Arnal Nathalie, de Alaniz María J Tacconi, Marra Carlos Alberto
INIBIOLP, CCT La Plata, CONICET-UNLP, Cátedra de Bioquímica y Biología Molecular, Facultad de Ciencias Médicas, Universidad Nacional de La Plata, La Plata, Argentina.
Biochim Biophys Acta. 2012 Jul;1820(7):931-9. doi: 10.1016/j.bbagen.2012.03.007. Epub 2012 Mar 17.
Copper (Cu) is an essential trace metal used as a catalytic cofactor for many enzymes. However, it can have nocive effects when it participates in the Fenton reaction, producing reactive oxygen species (ROS). Excess Cu is present in the plasma of patients with diseases in which cell survival is crucial. In order to investigate the effect of Cu overload on the induction of cellular damage we chose two human cell lines derived from liver (HepG2) and lung (A-549) as representative cells exposed to exogenous (polluted air) and/or endogenous (systemic) Cu overload.
We studied ROS production using thiobarbituric acid reactive substances (TBARS) and fluorimetric measurements with dichlorofluorescein, cell viability by the trypan dye exclusion test, the methyltetrazolium (MTT) and lactate dehydrogenase leakage (LDH) assays, various cytotoxic indexes, and caspasa-3 and calpain-dependent activation as the main signals involved in the apoptosis pathway.
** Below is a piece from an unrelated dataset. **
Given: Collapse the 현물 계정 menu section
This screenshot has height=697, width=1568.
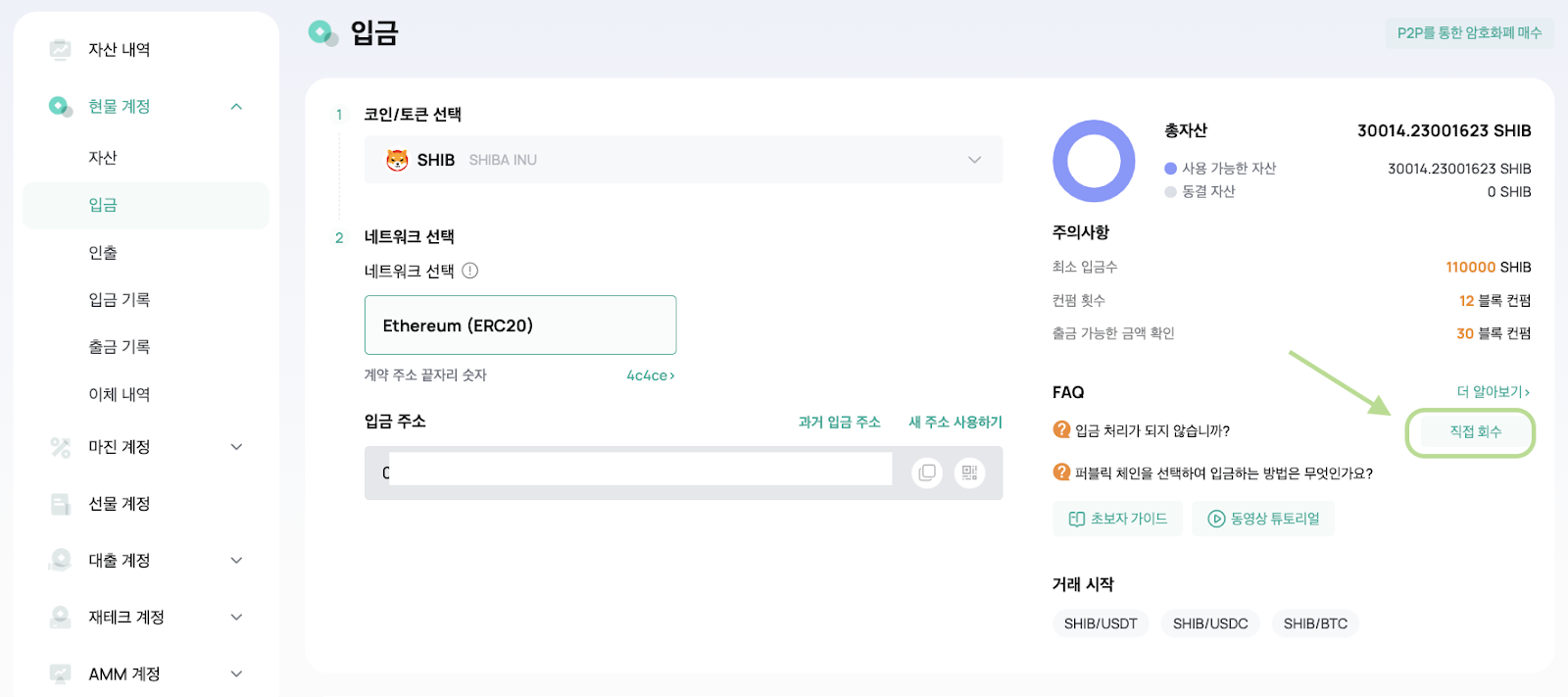Looking at the screenshot, I should (236, 106).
Cu overload induces cell death by a differential activation of calpains (m- and μ-) and caspase-3, and modifies various proliferative indexes in a cell-type and concentration-dependent manner. The involvement of these two protease systems and the response of the two main Cu homoestatic proteins ceruloplasmin and metallothioneins are specific to each cell type. We demonstrated that Cu can trigger cell death by activation of specific protease systems and modify various proliferative indexes in a cell-type and concentration-dependent manner.
These findings contribute to understanding the diverse effects of Cu overload on the pathogenesis of human diseases like cancer, cirrhosis and degenerative disorders.
铜(Cu)是一种必需的微量元素,用作许多酶的催化辅因子。然而,当它参与芬顿反应产生活性氧(ROS)时,可能会产生有害影响。在细胞存活至关重要的疾病患者血浆中存在过量的铜。为了研究铜过载对细胞损伤诱导的影响,我们选择了两种源自肝脏(HepG2)和肺(A - 549)的人类细胞系,作为暴露于外源性(污染空气)和/或内源性(全身性)铜过载的代表性细胞。
我们使用硫代巴比妥酸反应性物质(TBARS)和二氯荧光素荧光测量法研究ROS的产生,通过台盼蓝染料排斥试验、甲基噻唑基四唑(MTT)和乳酸脱氢酶泄漏(LDH)测定法研究细胞活力,各种细胞毒性指标,以及作为凋亡途径中主要信号的caspasa - 3和钙蛋白酶依赖性激活。
铜过载通过钙蛋白酶(m - 和μ - )和caspase - 3的差异激活诱导细胞死亡,并以细胞类型和浓度依赖性方式改变各种增殖指标。这两种蛋白酶系统的参与以及两种主要的铜稳态蛋白铜蓝蛋白和金属硫蛋白的反应对每种细胞类型都是特异性的。我们证明铜可以通过激活特定的蛋白酶系统触发细胞死亡,并以细胞类型和浓度依赖性方式改变各种增殖指标。
这些发现有助于理解铜过载对人类疾病如癌症、肝硬化和退行性疾病发病机制的多种影响。